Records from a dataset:
━━━━━━━━━━
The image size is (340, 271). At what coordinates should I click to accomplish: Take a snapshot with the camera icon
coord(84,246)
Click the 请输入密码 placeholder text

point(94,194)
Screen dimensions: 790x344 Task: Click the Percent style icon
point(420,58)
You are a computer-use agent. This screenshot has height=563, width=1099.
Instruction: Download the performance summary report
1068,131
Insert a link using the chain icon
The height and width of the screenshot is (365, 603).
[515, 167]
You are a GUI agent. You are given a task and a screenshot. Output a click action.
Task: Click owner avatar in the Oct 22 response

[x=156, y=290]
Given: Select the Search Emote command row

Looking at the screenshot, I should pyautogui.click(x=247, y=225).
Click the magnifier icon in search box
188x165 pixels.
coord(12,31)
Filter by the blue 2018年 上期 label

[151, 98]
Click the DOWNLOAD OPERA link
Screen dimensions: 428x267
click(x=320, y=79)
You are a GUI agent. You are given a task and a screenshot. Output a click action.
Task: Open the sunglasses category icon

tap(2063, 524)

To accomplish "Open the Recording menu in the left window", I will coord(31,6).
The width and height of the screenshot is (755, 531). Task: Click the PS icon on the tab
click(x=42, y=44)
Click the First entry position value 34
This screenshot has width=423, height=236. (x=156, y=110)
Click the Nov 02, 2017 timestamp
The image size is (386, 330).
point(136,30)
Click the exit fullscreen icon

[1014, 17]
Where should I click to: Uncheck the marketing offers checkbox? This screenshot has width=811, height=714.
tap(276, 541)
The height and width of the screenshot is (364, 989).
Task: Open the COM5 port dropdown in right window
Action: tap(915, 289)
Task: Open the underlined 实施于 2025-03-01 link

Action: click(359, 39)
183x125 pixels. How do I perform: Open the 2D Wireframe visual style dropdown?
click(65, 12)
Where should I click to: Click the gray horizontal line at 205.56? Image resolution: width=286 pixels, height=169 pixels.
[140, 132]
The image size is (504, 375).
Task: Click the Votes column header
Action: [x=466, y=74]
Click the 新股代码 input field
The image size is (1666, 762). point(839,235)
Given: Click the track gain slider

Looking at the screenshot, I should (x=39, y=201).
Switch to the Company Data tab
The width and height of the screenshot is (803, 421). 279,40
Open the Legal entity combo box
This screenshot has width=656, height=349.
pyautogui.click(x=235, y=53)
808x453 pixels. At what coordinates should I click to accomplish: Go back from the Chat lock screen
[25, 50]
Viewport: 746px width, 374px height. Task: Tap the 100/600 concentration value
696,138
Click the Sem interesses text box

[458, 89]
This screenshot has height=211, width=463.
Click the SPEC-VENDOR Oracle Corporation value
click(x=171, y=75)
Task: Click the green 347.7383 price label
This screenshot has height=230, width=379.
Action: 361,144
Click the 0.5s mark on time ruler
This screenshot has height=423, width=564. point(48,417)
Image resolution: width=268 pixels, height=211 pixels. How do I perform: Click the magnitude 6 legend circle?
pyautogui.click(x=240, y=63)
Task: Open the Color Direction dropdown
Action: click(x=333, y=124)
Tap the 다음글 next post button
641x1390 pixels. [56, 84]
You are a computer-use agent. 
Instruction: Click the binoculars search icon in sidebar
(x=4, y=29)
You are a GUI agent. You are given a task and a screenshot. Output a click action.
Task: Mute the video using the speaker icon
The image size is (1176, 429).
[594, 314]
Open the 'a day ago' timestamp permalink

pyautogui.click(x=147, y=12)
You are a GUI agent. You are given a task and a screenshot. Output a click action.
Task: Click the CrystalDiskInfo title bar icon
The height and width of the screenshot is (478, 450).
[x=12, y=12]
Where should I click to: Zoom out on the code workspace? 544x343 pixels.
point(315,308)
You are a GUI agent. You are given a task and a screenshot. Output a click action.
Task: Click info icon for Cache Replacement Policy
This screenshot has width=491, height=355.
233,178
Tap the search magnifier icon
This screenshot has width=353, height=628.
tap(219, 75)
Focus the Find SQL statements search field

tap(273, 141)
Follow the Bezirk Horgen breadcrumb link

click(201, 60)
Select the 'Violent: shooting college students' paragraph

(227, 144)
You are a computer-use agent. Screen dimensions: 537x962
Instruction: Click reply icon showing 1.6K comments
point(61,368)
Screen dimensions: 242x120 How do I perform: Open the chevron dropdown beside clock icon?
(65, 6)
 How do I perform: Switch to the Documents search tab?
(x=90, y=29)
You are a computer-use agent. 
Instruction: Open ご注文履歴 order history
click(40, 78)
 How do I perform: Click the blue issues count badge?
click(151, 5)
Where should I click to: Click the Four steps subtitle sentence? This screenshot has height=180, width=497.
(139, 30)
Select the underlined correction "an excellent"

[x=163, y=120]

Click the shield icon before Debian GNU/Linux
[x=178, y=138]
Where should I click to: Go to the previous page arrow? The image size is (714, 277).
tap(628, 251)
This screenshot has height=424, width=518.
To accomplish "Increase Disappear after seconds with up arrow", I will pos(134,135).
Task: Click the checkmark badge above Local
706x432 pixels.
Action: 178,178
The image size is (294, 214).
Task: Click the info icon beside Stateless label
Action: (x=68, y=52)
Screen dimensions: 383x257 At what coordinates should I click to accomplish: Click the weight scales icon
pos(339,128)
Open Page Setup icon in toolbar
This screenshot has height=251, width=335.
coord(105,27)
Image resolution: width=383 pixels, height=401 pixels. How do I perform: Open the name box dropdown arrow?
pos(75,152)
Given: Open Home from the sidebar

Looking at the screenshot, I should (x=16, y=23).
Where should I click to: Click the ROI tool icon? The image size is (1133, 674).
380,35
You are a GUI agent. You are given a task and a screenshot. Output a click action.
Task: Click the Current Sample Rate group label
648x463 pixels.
━━━━━━━━━━
## EXERCISE DESCRIPTION:
Repeat every entry word for word.

## ANSWER SECTION:
The image size is (340, 271). At what coordinates should I click to accomplish: Take a snapshot with the camera icon
coord(84,246)
Click the 请输入密码 placeholder text

point(94,194)
Screen dimensions: 790x344 Task: Click the Percent style icon
point(420,58)
You are a computer-use agent. This screenshot has height=563, width=1099.
Instruction: Download the performance summary report
1068,131
Insert a link using the chain icon
The height and width of the screenshot is (365, 603).
[515, 167]
You are a GUI agent. You are given a task and a screenshot. Output a click action.
Task: Click owner avatar in the Oct 22 response

[x=156, y=290]
Given: Select the Search Emote command row

Looking at the screenshot, I should pyautogui.click(x=247, y=225).
Click the magnifier icon in search box
188x165 pixels.
coord(12,31)
Filter by the blue 2018年 上期 label

[151, 98]
Click the DOWNLOAD OPERA link
Screen dimensions: 428x267
click(x=320, y=79)
You are a GUI agent. You are given a task and a screenshot. Output a click action.
Task: Open the sunglasses category icon

tap(2063, 524)

To accomplish "Open the Recording menu in the left window", I will coord(31,6).
The width and height of the screenshot is (755, 531). Task: Click the PS icon on the tab
click(x=42, y=44)
Click the First entry position value 34
This screenshot has width=423, height=236. (x=156, y=110)
Click the Nov 02, 2017 timestamp
The image size is (386, 330).
point(136,30)
Click the exit fullscreen icon

[1014, 17]
Where should I click to: Uncheck the marketing offers checkbox? This screenshot has width=811, height=714.
tap(276, 541)
The height and width of the screenshot is (364, 989).
Task: Open the COM5 port dropdown in right window
Action: tap(915, 289)
Task: Open the underlined 实施于 2025-03-01 link

Action: click(359, 39)
183x125 pixels. How do I perform: Open the 2D Wireframe visual style dropdown?
click(65, 12)
Where should I click to: Click the gray horizontal line at 205.56? Image resolution: width=286 pixels, height=169 pixels.
[140, 132]
The image size is (504, 375).
Task: Click the Votes column header
Action: [x=466, y=74]
Click the 新股代码 input field
The image size is (1666, 762). point(839,235)
Given: Click the track gain slider

Looking at the screenshot, I should (x=39, y=201).
Switch to the Company Data tab
The width and height of the screenshot is (803, 421). 279,40
Open the Legal entity combo box
This screenshot has width=656, height=349.
pyautogui.click(x=235, y=53)
808x453 pixels. At what coordinates should I click to accomplish: Go back from the Chat lock screen
[25, 50]
Viewport: 746px width, 374px height. Task: Tap the 100/600 concentration value
696,138
Click the Sem interesses text box

[458, 89]
This screenshot has height=211, width=463.
Click the SPEC-VENDOR Oracle Corporation value
click(x=171, y=75)
Task: Click the green 347.7383 price label
This screenshot has height=230, width=379.
Action: 361,144
Click the 0.5s mark on time ruler
This screenshot has height=423, width=564. point(48,417)
Image resolution: width=268 pixels, height=211 pixels. How do I perform: Click the magnitude 6 legend circle?
pyautogui.click(x=240, y=63)
Task: Open the Color Direction dropdown
Action: click(x=333, y=124)
Tap the 다음글 next post button
641x1390 pixels. [56, 84]
You are a computer-use agent. 
Instruction: Click the binoculars search icon in sidebar
(x=4, y=29)
You are a GUI agent. You are given a task and a screenshot. Output a click action.
Task: Mute the video using the speaker icon
The image size is (1176, 429).
[594, 314]
Open the 'a day ago' timestamp permalink

pyautogui.click(x=147, y=12)
You are a GUI agent. You are given a task and a screenshot. Output a click action.
Task: Click the CrystalDiskInfo title bar icon
The height and width of the screenshot is (478, 450).
[x=12, y=12]
Where should I click to: Zoom out on the code workspace? 544x343 pixels.
point(315,308)
You are a GUI agent. You are given a task and a screenshot. Output a click action.
Task: Click info icon for Cache Replacement Policy
This screenshot has width=491, height=355.
233,178
Tap the search magnifier icon
This screenshot has width=353, height=628.
tap(219, 75)
Focus the Find SQL statements search field

tap(273, 141)
Follow the Bezirk Horgen breadcrumb link

click(201, 60)
Select the 'Violent: shooting college students' paragraph

(227, 144)
You are a computer-use agent. Screen dimensions: 537x962
Instruction: Click reply icon showing 1.6K comments
point(61,368)
Screen dimensions: 242x120 How do I perform: Open the chevron dropdown beside clock icon?
(65, 6)
 How do I perform: Switch to the Documents search tab?
(x=90, y=29)
You are a computer-use agent. 
Instruction: Open ご注文履歴 order history
click(40, 78)
 How do I perform: Click the blue issues count badge?
click(151, 5)
Where should I click to: Click the Four steps subtitle sentence? This screenshot has height=180, width=497.
(139, 30)
Select the underlined correction "an excellent"

[x=163, y=120]

Click the shield icon before Debian GNU/Linux
[x=178, y=138]
Where should I click to: Go to the previous page arrow? The image size is (714, 277).
tap(628, 251)
This screenshot has height=424, width=518.
To accomplish "Increase Disappear after seconds with up arrow", I will pos(134,135).
Task: Click the checkmark badge above Local
706x432 pixels.
Action: 178,178
The image size is (294, 214).
Task: Click the info icon beside Stateless label
Action: (x=68, y=52)
Screen dimensions: 383x257 At what coordinates should I click to accomplish: Click the weight scales icon
pos(339,128)
Open Page Setup icon in toolbar
This screenshot has height=251, width=335.
coord(105,27)
Image resolution: width=383 pixels, height=401 pixels. How do I perform: Open the name box dropdown arrow?
pos(75,152)
Given: Open Home from the sidebar

Looking at the screenshot, I should (x=16, y=23).
Where should I click to: Click the ROI tool icon? The image size is (1133, 674).
380,35
You are a GUI agent. You are given a task and a screenshot. Output a click action.
Task: Click the Current Sample Rate group label
648x463 pixels.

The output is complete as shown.